GIVEN ENTRIES |
- Opening Delimiter -
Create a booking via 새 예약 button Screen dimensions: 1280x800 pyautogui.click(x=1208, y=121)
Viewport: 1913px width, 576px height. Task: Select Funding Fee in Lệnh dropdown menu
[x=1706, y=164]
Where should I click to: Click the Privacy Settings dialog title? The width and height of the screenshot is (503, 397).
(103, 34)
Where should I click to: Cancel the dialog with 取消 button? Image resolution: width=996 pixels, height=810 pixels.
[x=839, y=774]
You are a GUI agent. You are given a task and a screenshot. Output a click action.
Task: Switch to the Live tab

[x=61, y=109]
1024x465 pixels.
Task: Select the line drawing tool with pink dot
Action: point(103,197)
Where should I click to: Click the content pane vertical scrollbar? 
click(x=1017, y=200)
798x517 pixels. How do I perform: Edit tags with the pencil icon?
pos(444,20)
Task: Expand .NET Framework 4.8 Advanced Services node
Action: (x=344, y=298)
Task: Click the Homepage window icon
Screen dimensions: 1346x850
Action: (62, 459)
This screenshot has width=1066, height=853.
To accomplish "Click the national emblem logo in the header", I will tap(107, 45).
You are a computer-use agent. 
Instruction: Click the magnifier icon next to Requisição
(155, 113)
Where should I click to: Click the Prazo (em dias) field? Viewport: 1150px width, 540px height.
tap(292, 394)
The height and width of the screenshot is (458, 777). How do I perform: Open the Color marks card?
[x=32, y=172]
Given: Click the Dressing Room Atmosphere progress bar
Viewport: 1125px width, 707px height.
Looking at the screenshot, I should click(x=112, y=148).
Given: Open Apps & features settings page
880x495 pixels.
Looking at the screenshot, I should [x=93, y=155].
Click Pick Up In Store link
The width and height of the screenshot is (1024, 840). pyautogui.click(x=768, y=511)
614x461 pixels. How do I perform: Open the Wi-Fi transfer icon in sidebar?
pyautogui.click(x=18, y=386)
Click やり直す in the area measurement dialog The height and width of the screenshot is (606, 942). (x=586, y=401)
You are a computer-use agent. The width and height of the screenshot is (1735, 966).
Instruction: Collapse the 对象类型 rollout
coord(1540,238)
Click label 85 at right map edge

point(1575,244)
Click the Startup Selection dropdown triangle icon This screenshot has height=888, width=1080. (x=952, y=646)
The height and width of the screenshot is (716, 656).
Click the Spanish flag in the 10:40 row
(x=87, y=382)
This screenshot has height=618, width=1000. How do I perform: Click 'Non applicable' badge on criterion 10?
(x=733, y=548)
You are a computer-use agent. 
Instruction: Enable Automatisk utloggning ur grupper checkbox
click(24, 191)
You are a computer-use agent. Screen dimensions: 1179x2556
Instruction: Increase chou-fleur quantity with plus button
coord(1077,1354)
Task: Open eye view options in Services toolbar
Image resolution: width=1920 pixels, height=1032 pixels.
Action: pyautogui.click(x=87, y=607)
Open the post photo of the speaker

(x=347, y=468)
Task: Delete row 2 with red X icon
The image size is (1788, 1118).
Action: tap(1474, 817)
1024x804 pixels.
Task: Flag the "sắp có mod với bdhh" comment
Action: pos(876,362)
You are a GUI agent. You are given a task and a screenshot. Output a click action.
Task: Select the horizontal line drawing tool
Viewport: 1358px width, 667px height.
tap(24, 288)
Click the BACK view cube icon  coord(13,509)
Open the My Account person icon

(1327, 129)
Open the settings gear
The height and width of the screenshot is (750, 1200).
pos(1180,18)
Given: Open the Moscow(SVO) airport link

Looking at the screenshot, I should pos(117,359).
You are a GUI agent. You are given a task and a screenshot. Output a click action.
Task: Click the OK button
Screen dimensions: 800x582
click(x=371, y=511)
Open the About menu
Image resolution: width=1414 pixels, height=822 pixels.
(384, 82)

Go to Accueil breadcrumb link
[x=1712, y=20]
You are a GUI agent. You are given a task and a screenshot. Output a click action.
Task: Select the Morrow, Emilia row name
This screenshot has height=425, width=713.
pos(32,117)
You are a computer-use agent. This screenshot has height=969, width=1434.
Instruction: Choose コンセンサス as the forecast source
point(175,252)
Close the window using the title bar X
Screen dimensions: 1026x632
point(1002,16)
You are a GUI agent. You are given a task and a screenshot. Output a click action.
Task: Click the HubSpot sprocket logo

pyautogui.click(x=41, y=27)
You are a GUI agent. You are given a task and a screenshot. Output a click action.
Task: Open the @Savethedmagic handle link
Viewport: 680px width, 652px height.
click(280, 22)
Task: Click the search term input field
- Closing Delimiter -
TASK OBJECTIVE | Please reproduce each entry exactly as it appears.

REPLY |
Create a booking via 새 예약 button Screen dimensions: 1280x800 pyautogui.click(x=1208, y=121)
Viewport: 1913px width, 576px height. Task: Select Funding Fee in Lệnh dropdown menu
[x=1706, y=164]
Where should I click to: Click the Privacy Settings dialog title? The width and height of the screenshot is (503, 397).
(103, 34)
Where should I click to: Cancel the dialog with 取消 button? Image resolution: width=996 pixels, height=810 pixels.
[x=839, y=774]
You are a GUI agent. You are given a task and a screenshot. Output a click action.
Task: Switch to the Live tab

[x=61, y=109]
1024x465 pixels.
Task: Select the line drawing tool with pink dot
Action: point(103,197)
Where should I click to: Click the content pane vertical scrollbar? 
click(x=1017, y=200)
798x517 pixels. How do I perform: Edit tags with the pencil icon?
pos(444,20)
Task: Expand .NET Framework 4.8 Advanced Services node
Action: (x=344, y=298)
Task: Click the Homepage window icon
Screen dimensions: 1346x850
Action: (62, 459)
This screenshot has width=1066, height=853.
To accomplish "Click the national emblem logo in the header", I will tap(107, 45).
You are a computer-use agent. 
Instruction: Click the magnifier icon next to Requisição
(155, 113)
Where should I click to: Click the Prazo (em dias) field? Viewport: 1150px width, 540px height.
tap(292, 394)
The height and width of the screenshot is (458, 777). How do I perform: Open the Color marks card?
[x=32, y=172]
Given: Click the Dressing Room Atmosphere progress bar
Viewport: 1125px width, 707px height.
Looking at the screenshot, I should click(x=112, y=148).
Given: Open Apps & features settings page
880x495 pixels.
Looking at the screenshot, I should [x=93, y=155].
Click Pick Up In Store link
The width and height of the screenshot is (1024, 840). pyautogui.click(x=768, y=511)
614x461 pixels. How do I perform: Open the Wi-Fi transfer icon in sidebar?
pyautogui.click(x=18, y=386)
Click やり直す in the area measurement dialog The height and width of the screenshot is (606, 942). (x=586, y=401)
You are a computer-use agent. The width and height of the screenshot is (1735, 966).
Instruction: Collapse the 对象类型 rollout
coord(1540,238)
Click label 85 at right map edge

point(1575,244)
Click the Startup Selection dropdown triangle icon This screenshot has height=888, width=1080. (x=952, y=646)
The height and width of the screenshot is (716, 656).
Click the Spanish flag in the 10:40 row
(x=87, y=382)
This screenshot has height=618, width=1000. How do I perform: Click 'Non applicable' badge on criterion 10?
(x=733, y=548)
You are a computer-use agent. 
Instruction: Enable Automatisk utloggning ur grupper checkbox
click(24, 191)
You are a computer-use agent. Screen dimensions: 1179x2556
Instruction: Increase chou-fleur quantity with plus button
coord(1077,1354)
Task: Open eye view options in Services toolbar
Image resolution: width=1920 pixels, height=1032 pixels.
Action: pyautogui.click(x=87, y=607)
Open the post photo of the speaker

(x=347, y=468)
Task: Delete row 2 with red X icon
The image size is (1788, 1118).
Action: tap(1474, 817)
1024x804 pixels.
Task: Flag the "sắp có mod với bdhh" comment
Action: pos(876,362)
You are a GUI agent. You are given a task and a screenshot. Output a click action.
Task: Select the horizontal line drawing tool
Viewport: 1358px width, 667px height.
tap(24, 288)
Click the BACK view cube icon  coord(13,509)
Open the My Account person icon

(1327, 129)
Open the settings gear
The height and width of the screenshot is (750, 1200).
pos(1180,18)
Given: Open the Moscow(SVO) airport link

Looking at the screenshot, I should pos(117,359).
You are a GUI agent. You are given a task and a screenshot. Output a click action.
Task: Click the OK button
Screen dimensions: 800x582
click(x=371, y=511)
Open the About menu
Image resolution: width=1414 pixels, height=822 pixels.
(384, 82)

Go to Accueil breadcrumb link
[x=1712, y=20]
You are a GUI agent. You are given a task and a screenshot. Output a click action.
Task: Select the Morrow, Emilia row name
This screenshot has height=425, width=713.
pos(32,117)
You are a computer-use agent. This screenshot has height=969, width=1434.
Instruction: Choose コンセンサス as the forecast source
point(175,252)
Close the window using the title bar X
Screen dimensions: 1026x632
point(1002,16)
You are a GUI agent. You are given a task and a screenshot. Output a click action.
Task: Click the HubSpot sprocket logo

pyautogui.click(x=41, y=27)
You are a GUI agent. You are given a task and a screenshot. Output a click action.
Task: Open the @Savethedmagic handle link
Viewport: 680px width, 652px height.
click(280, 22)
Task: Click the search term input field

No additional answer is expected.